***** Data for analysis *****

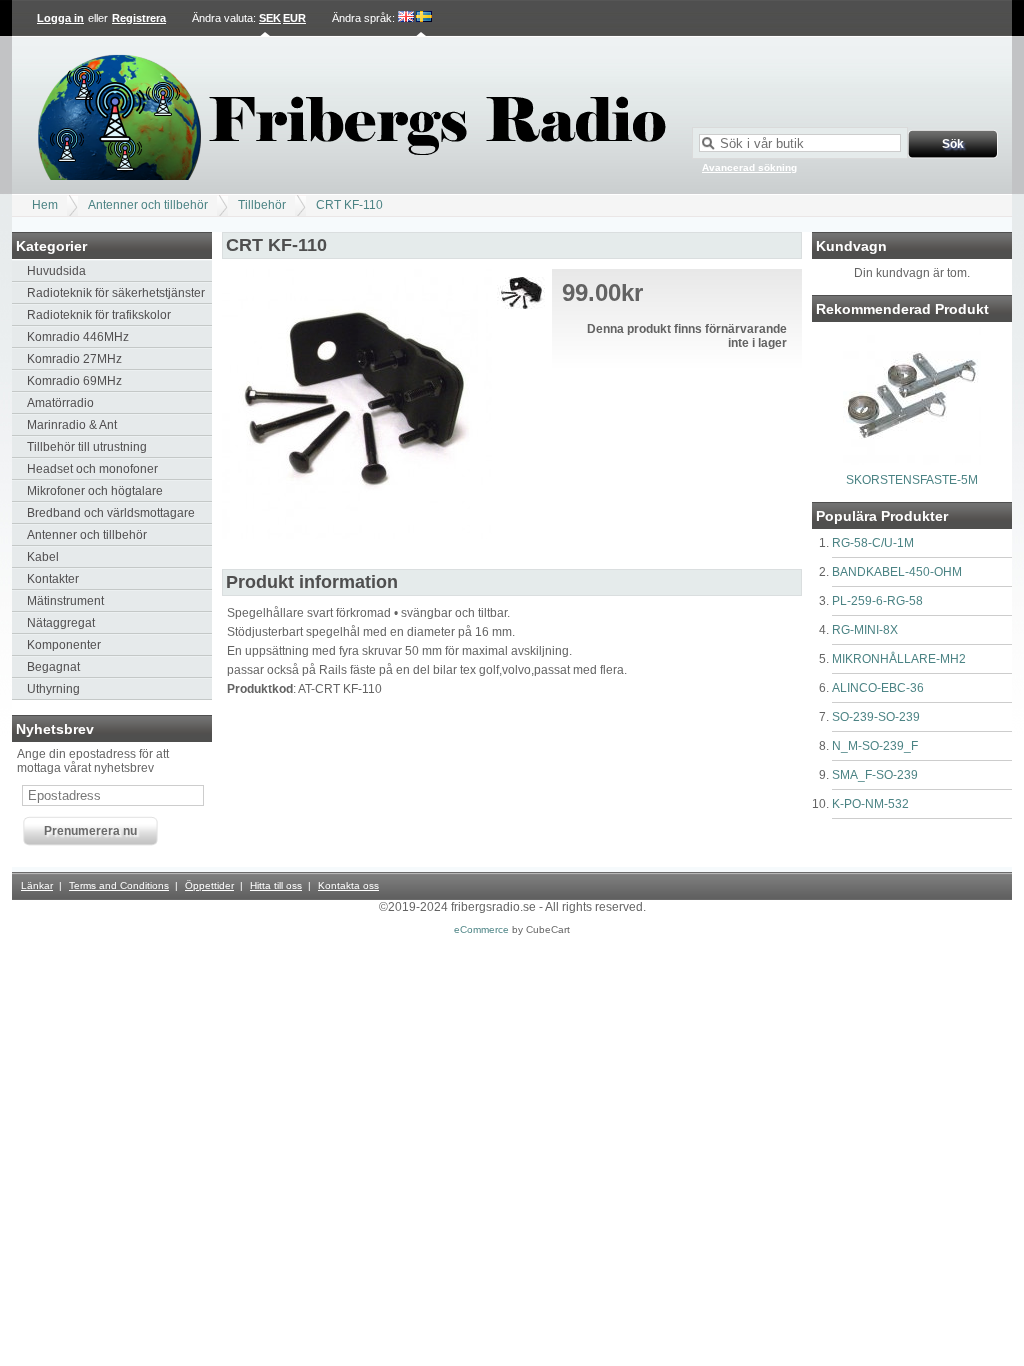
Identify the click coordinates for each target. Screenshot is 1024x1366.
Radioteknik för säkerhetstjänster (116, 293)
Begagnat (53, 667)
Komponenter (64, 645)
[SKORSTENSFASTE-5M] (912, 461)
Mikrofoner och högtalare (95, 491)
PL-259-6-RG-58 (877, 601)
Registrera (139, 18)
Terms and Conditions (119, 885)
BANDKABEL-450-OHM (897, 572)
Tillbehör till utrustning (87, 447)
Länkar (37, 885)
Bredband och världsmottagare (111, 513)
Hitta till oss (276, 885)
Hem (45, 205)
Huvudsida (56, 271)
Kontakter (53, 579)
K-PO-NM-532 (870, 804)
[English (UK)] (406, 18)
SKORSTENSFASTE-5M (912, 480)
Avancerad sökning (749, 167)
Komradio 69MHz (74, 381)
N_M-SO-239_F (875, 746)
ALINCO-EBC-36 (878, 688)
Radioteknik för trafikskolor (99, 315)
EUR (294, 18)
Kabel (43, 557)
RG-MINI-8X (865, 630)
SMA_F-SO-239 (875, 775)
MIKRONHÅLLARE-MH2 (899, 659)
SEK (270, 18)
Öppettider (209, 885)
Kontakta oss (348, 885)
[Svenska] (424, 18)
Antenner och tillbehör (148, 205)
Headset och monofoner (92, 469)
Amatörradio (60, 403)
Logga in (60, 18)
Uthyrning (53, 689)
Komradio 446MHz (78, 337)
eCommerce (481, 929)
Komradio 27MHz (74, 359)
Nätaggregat (61, 623)
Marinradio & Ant (72, 425)
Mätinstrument (65, 601)
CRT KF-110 (349, 205)
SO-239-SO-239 (876, 717)
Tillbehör (262, 205)
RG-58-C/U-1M (873, 543)
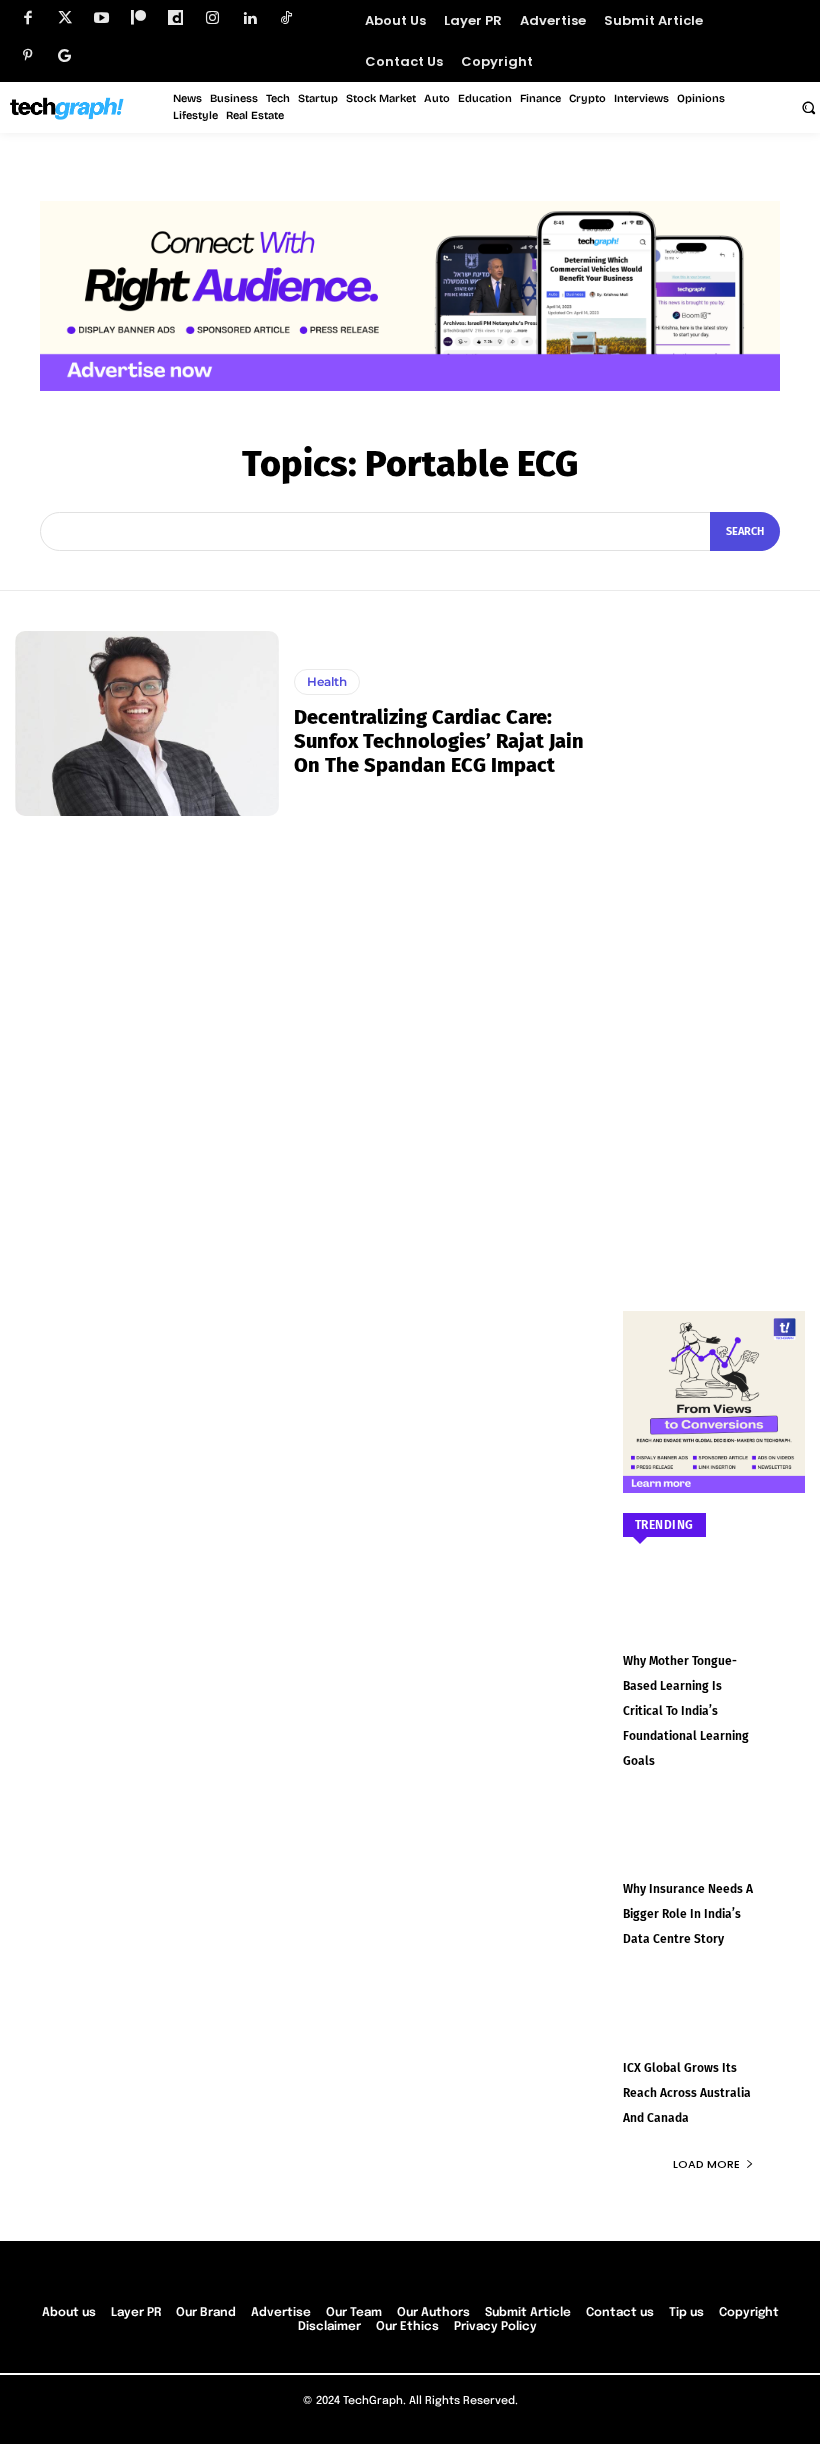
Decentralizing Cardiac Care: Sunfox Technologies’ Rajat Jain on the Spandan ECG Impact (439, 741)
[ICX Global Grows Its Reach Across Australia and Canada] (714, 2027)
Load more (706, 2164)
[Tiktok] (286, 18)
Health (327, 681)
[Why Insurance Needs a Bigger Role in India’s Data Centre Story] (714, 1849)
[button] (808, 107)
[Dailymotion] (175, 18)
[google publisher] (64, 55)
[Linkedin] (249, 18)
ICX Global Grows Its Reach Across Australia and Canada (687, 2093)
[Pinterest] (27, 55)
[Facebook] (27, 18)
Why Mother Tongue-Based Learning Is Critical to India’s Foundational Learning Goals (686, 1711)
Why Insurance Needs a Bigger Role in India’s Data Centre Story (688, 1914)
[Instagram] (212, 18)
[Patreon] (138, 18)
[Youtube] (101, 18)
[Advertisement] (714, 931)
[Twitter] (64, 18)
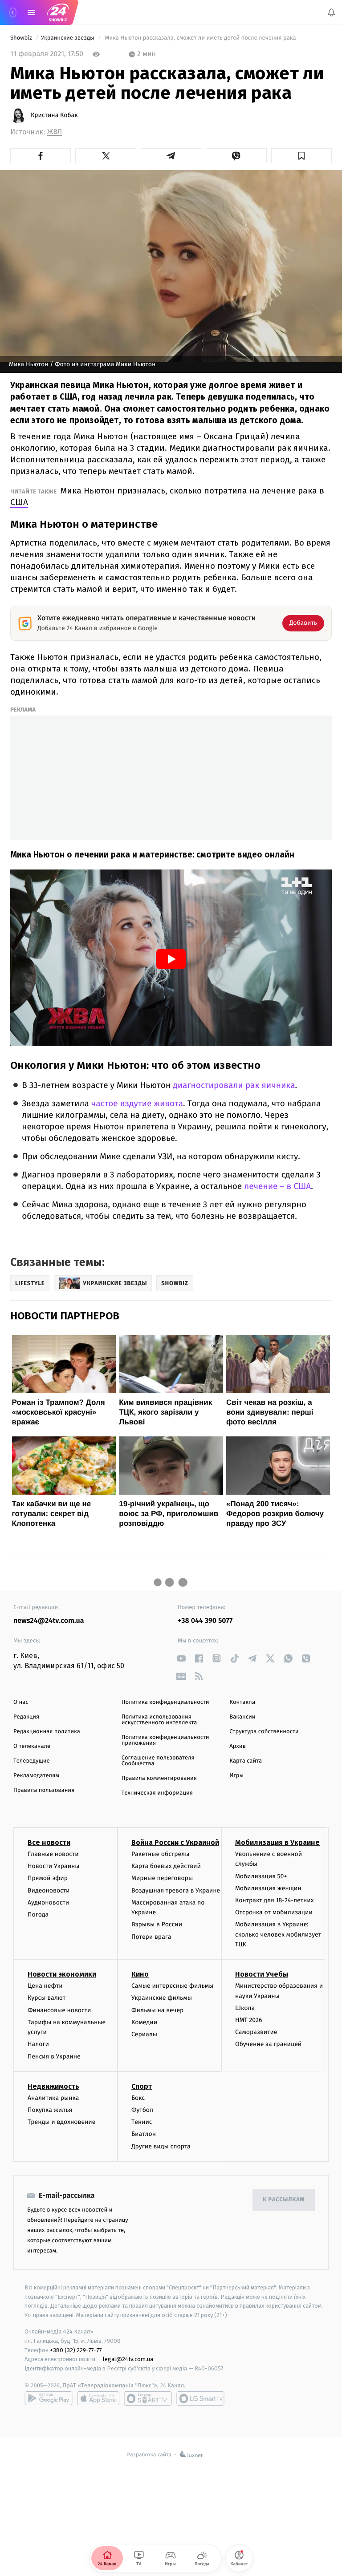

*****

What to do: Each line above that contains "SKORSTENSFASTE" must be copied out.

Written solution:
[SKORSTENSFASTE-5M] (912, 461)
SKORSTENSFASTE-5M (912, 480)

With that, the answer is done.